Bailieborough was transformed into "wild west" - locals
Published 06/09/2013 | 17:21
People in Bailieborough have said the town was turned into a "wild west" scene after a familiar face was talked out of a gunpoint stand-off.
Elite armed gardai and specialist negotiators were drafted on to the streets of Cavan town as Oliver Kierans holed up in a basement of his local pub for more than seven hours overnight.
Jeweller Hubert Jennings was stopped getting back into the town centre by officers, who had closed down a large part of the area.
The 66-year-old was trying to reach his wife in their home next door to The Square Bar, where Kierans had barricaded himself in.
"I've never seen the like of it, you wouldn't see it in the wild west," he said.
Mr Jennings said gardai eventually rang his 63-year-old wife Jean inside the terraced house, flanked on either side by their shop and the pub, and ordered her to the front door.
"They met her at the door with their shields and brought her down the street," he said.
"She was really frightened. She's not too good today, she's still frightened. She was terrified. She won't talk about it."
The couple spent the night with their daughter out of town and only heard what had happened when they returned to Bailieborough in the morning.
Mother-of-four Patricia Kierans had been found shot dead in a house on the outskirts of the town, and her estranged husband Oliver was arrested after the stand off.
"I was surprised when I heard who it was," Mr Jennings continued.
"Sure I knew them well. We'd see them every day.
"They both used to work in the pub cleaning."
Retired butcher John E Sheanon, who lives across the road from the scene, said his family were ordered to stay indoors as events unfolded.
"They told us to stay indoors, they were adamant about that," he said.
"They made us aware of the situation and explained to us what procedure to follow."
Mr Sheanon said it was like a curfew had been put on the town, and compared it to being in a shelter during an air raid.
"This whole area was cordoned off," he said.
"The gardai did their job very discreetly and professionally."
Locals said up until recent months Mrs Kierans was regularly seen going to and from the pub several times a day, sometimes bringing in a meal, believed to be for her husband.
It is understood she also once held a cleaning job at The Square Bar, along with her husband who did odd jobs.
Mr Sheanon said the town has been bereaved and paralysed by her death and his arrest.
"There is a very subdued atmosphere," he said.
"People are just shocked at the whole crisis because both parties are very well known in the area.
"It's very sad. It has paralysed the town."
The former businessman described Mrs Kierans as a good "all rounder".
"By definition she was a lady," he said.
"She would be very quiet and very reserved, went about her daily chores.
"She was run of the mill, she would have done some work locally.
"She was regarded as very efficient, tidy and clean, a very good worker, and a good mother.
"A good all rounder you can say."
Mrs Kierans' husband was described as "a character" who was well known to local gardai, but did not have any previous convictions.
The former taxi driver was a regular punter in The Square Bar, where he also worked doing odd jobs.

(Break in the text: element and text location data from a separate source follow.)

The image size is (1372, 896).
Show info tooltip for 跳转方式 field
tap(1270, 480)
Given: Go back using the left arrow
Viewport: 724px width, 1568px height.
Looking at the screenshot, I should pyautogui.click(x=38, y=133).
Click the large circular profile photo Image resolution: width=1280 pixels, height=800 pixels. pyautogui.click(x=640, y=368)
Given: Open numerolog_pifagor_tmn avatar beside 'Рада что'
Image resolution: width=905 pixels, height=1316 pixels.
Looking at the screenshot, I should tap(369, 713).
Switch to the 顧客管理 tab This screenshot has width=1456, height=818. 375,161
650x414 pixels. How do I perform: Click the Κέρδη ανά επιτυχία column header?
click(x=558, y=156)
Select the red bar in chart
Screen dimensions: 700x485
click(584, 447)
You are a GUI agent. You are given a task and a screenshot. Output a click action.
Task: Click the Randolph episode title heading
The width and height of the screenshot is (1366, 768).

Local residents said the woman's husband came from a large family in the locality and was well known.
His elderly father and several siblings still live in the area and are said to be stunned.
"He was a quiet fella," said one man, who asked not to be named.
Mr Kierans owned land and had a farm that he bought some years ago, but most locals were unsure if he still owned it.
"He also had a small digger too at one stage and did lawns for people," the man said.
Three of their children, Oliver, Gerard and Julie, were already living in Australia and Shane, who lives with his wife and children in the locality, flew out on Thursday to look at setting up home out there.
It is understood the tragic news was broken to him when he was stopped by officials at an airport mid-journey.